May 14, 2026 · Technical

Megatron-LM 的 ckpt format 探析

从一次 teacher checkpoint 加载报错出发，梳理 Megatron-LM 中 torch legacy 与 torch_dist checkpoint 格式的差异。

一、问题引入

今天在一台新机器用Megatron-lm跑一个蒸馏实验时，启动阶段遇到了一个bug。

FileNotFoundError: Legacy torch teacher checkpoint is missing the shard required
for the current tensor-parallel rank. Legacy teacher checkpoints must have
TP-compatible shards on disk (for example, tp1 legacy checkpoints cannot be
loaded directly into tp2).

张量并行度为2，但是导入的Teacher ckpt是tp1的，而Student的ckpt是tp1pp1版本的而且是先加载Student Model再加载teacher model，两个都是tp1，为什么student可以成功加载，但是teacher加载就会报错呢？

回头check我的训练配置

mp_rank_00

logs
model_optim_rng.pt

确实是对应上了那个报错，Legacy teacher checkpoints must have TP-compatible shards on disk (for example, tp1 legacy checkpoints cannot be loaded directly into tp2).后续换成了tp2的teacher ckpt，就能成功跑通。

但是我还想知道是

为什么student model就能正常load而teacher不行？
在哪里设置了/表明了这个teacher checkpoints是”legacy”的？
与legacy相对应的格式是什么？
为什么legacy的save tp数必须与Load tp数相同而另一种不需要？

因此又作了进一步查看。

让Codex帮我查找具体的定位【关键是日志，从参数解析、模型加载、模型训练全流程都要留痕在LOG文件里面，这对跟踪训练与DEBUG非常有帮助】

Codex一番调查，得到了一些结论：

因为student与teacher的ckpt的格式不一样。teacher_ckpt是torch(也就是所谓的legacy)，student是 torch_dist(分布式torch)。
有两处迹象
1. 日志参数显示：
  1. ckpt_format = torch_dist
  2. use_dist_ckpt = True
  3. export_kd_teacher_ckpt_format = torch 前面两个是student（主模型）的配置，最后是teacher的配置
2. 很显然这些ckpt格式并不是作为超参数传入的，而是自动解析ckpt目录得到的，因此还可以通过查看ckpt里面的具体文件结构来判断
  1. 查看Student ckpt：release/common.pt、release/metadata.json、release/__0_0.distcp、release/modelopt_run_config.yaml
  2. 查看teacher ckpt目录结构：mp_rank_00/model_optim_rng.pt、mp_rank_00/logs 可以看到二者的结构确实有很大不同
3. 所谓的legacy其实就是’torch’格式的ckpt（模型权重文件后缀为pt），而与之相对的就是’torch_dist’格式（模型权重文件后缀为distcp(distributed checkpoint)）
4. 通过搜索相关帖子得以解答

二、源码探析

2.1 传参层

源码位置：megatron/training/arguments.py

def _add_checkpointing_args(parser):
	group = parser.add_argument_group(title='checkpointing')
	
	### 省略其他参数
	
	group.add_argument('--ckpt-format', default='torch_dist',
	choices=['torch', 'torch_dist', 'zarr', 'torch_dcp', 'fsdp_dtensor'],
	help='Checkpoint format to use. torch is the format used by torch.save/load.'
	' torch_dist is a megatron built-in distributed checkpointing format.
	' torch_dcp is the torch.distributed.checkpoint format.'
	' fsdp_dtensor is a torch DCP native, Megatron FSDP training-specific checkpoint format.')

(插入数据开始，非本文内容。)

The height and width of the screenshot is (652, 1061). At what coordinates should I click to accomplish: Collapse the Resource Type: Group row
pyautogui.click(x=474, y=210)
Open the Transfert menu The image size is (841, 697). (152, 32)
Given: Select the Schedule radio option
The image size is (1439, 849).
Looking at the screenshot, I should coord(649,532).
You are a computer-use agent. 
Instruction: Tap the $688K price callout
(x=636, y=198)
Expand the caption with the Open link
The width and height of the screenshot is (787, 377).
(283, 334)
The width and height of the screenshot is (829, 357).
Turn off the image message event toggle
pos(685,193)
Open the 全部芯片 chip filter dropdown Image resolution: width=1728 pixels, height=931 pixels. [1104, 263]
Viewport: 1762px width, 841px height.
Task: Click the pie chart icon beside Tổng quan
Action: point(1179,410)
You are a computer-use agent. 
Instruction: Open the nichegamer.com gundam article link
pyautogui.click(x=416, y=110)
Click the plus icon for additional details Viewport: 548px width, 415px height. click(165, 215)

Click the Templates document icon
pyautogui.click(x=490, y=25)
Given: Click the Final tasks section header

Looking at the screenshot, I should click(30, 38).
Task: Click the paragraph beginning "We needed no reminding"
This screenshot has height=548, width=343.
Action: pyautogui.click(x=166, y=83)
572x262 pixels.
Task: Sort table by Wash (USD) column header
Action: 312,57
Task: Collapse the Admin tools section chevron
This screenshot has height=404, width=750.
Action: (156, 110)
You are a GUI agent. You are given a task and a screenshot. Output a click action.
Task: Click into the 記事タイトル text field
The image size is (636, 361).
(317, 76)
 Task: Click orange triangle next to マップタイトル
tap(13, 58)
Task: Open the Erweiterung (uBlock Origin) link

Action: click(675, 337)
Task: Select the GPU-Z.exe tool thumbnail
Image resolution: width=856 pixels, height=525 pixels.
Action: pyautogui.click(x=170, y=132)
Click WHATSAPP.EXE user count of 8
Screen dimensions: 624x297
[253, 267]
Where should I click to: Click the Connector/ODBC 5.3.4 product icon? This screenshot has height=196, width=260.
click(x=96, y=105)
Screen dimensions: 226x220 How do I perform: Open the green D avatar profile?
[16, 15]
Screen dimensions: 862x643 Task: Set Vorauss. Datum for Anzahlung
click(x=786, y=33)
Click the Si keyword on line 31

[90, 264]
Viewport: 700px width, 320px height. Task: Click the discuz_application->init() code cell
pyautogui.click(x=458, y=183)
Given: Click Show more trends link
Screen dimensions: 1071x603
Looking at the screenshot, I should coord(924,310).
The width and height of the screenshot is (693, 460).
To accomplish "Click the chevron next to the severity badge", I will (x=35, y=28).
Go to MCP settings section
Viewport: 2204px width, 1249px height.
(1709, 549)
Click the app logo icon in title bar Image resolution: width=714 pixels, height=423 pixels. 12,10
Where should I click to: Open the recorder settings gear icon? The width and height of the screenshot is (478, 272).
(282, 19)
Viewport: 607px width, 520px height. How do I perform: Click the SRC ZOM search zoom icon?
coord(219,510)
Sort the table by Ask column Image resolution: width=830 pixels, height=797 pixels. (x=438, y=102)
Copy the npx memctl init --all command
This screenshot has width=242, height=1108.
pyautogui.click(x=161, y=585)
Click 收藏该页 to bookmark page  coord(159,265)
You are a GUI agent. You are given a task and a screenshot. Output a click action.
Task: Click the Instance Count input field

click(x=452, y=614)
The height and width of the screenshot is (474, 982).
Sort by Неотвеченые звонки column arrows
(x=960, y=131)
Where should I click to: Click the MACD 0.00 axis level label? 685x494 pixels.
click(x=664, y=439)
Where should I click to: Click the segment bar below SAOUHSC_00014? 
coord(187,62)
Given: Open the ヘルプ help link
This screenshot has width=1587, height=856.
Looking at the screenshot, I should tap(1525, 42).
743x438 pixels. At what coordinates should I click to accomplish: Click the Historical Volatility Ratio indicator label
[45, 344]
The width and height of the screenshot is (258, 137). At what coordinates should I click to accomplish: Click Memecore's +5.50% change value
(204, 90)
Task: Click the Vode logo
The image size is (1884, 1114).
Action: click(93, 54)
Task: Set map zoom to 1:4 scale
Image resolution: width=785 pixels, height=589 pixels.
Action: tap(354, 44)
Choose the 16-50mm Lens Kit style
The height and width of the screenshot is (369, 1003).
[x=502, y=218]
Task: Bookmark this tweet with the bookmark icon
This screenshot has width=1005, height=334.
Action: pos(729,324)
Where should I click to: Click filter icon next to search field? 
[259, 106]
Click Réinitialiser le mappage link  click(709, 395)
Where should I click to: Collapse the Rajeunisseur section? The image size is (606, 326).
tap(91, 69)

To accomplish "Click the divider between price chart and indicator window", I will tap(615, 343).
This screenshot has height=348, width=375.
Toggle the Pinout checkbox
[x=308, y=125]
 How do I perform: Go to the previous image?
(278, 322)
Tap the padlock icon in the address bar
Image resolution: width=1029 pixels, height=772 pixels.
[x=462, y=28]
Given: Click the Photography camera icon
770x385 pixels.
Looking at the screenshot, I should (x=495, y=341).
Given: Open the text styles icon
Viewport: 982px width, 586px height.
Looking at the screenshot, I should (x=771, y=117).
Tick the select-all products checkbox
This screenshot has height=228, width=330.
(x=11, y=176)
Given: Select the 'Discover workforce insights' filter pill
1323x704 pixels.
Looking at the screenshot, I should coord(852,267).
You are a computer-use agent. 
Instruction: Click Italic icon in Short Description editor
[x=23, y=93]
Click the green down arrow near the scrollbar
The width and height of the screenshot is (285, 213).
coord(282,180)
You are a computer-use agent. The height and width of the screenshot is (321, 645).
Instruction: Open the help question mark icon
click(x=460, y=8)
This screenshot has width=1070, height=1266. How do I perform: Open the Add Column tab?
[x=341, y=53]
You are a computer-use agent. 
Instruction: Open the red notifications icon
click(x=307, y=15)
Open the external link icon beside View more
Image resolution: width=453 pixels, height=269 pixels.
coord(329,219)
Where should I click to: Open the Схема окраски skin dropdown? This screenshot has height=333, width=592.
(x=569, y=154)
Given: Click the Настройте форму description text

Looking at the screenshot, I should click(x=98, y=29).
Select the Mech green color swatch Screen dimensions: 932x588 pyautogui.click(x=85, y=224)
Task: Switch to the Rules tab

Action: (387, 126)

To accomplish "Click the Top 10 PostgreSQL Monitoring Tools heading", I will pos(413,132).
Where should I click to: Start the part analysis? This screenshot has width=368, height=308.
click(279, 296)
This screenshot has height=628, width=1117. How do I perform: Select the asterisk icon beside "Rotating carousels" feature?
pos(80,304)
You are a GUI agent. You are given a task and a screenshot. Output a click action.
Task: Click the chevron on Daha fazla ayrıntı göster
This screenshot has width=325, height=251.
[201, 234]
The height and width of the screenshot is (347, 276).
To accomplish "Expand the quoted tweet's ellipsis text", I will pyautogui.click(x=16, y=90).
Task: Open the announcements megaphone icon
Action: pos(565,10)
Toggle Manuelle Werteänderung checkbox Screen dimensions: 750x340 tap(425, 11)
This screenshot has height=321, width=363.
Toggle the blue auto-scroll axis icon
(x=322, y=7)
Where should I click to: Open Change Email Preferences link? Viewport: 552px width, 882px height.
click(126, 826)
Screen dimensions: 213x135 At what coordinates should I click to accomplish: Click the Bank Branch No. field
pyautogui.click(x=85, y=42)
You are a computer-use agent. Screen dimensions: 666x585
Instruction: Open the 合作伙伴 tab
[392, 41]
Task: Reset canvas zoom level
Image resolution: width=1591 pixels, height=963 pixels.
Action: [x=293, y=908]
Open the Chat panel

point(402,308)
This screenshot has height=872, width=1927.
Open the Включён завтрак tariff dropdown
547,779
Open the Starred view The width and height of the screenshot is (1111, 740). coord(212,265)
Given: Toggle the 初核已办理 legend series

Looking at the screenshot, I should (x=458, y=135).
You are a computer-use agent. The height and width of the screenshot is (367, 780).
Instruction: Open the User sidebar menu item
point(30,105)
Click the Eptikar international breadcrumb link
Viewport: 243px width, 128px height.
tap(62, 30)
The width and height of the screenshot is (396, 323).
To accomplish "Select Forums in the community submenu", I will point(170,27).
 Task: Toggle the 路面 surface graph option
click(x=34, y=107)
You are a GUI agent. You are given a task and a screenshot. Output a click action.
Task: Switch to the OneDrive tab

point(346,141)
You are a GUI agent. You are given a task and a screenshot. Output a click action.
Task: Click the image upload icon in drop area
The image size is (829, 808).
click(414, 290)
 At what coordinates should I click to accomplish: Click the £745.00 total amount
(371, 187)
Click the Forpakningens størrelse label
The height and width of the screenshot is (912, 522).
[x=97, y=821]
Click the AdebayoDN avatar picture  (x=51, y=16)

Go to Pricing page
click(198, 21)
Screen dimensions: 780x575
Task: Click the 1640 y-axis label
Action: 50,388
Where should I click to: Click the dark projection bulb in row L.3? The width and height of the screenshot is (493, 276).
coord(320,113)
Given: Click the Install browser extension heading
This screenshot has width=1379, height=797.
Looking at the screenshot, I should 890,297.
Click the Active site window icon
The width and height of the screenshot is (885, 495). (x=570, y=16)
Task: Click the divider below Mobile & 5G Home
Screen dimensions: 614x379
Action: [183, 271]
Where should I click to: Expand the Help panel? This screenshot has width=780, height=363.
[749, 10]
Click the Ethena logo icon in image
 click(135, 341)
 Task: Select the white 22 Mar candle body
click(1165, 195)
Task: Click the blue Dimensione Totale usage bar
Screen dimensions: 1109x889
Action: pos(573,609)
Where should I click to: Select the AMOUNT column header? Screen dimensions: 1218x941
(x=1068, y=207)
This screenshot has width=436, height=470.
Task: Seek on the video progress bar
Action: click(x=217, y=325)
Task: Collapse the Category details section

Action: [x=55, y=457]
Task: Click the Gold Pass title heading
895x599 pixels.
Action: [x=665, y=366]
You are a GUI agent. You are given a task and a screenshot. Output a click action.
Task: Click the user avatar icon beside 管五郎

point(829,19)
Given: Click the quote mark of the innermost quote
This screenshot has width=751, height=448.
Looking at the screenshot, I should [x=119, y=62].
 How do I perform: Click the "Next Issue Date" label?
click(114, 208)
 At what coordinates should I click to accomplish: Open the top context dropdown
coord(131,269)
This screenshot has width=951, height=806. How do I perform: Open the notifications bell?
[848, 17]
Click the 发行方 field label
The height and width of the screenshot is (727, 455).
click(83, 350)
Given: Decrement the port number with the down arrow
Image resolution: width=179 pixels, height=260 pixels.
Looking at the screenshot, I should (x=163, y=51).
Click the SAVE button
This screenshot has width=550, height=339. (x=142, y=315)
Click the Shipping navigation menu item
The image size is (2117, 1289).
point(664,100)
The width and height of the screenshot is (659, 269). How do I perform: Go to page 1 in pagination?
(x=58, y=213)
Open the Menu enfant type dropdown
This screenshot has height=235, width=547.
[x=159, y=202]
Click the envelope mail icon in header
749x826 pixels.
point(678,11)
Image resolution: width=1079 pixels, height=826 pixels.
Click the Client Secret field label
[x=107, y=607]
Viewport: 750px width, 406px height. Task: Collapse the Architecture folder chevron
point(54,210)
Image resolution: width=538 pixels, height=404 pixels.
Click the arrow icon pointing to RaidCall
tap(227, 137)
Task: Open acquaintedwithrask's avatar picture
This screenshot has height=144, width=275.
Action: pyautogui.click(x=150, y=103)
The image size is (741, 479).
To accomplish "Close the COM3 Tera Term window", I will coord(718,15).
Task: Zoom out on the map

没有文档式的参数说明，但是源码库里面有。可以看到 ckpt_format参数一共有四种取值，第一种 torch就是所谓的 legacy torch了，而且默认值就是 torch_dist。

源码位置：gdn_pretrain_template.sh

### 省略其他参数
TRAINING_ARGS=(
	--micro-batch-size ${BATCH_SIZE}
	--global-batch-size ${GLOBAL_BATCH_SIZE}
	--lr ${LR}
	--train-samples ${TRAIN_SAMPLES}
	--lr-warmup-samples ${LR_WARMUP_SAMPLES}
	--lr-decay-samples ${LR_DECAY_SAMPLES}
	--lr-decay-style ${LR_DECAY_STYLE}
	--min-lr ${MIN_LR}
	--dataloader-type cyclic
	--num-workers ${GPUS_PER_NODE:-8}
	--bf16
	--ckpt-format torch_dist
	--async-save
	--ckpt-fully-parallel-load
	--auto-detect-ckpt-format
	--dist-ckpt-optim-fully-reshardable
)

这是megatron-lm启动训练的脚本模板，已经提前写死了ckpt-format为 torch_dist,甚至都没有像其他参数一样可以通过环境变量来读取。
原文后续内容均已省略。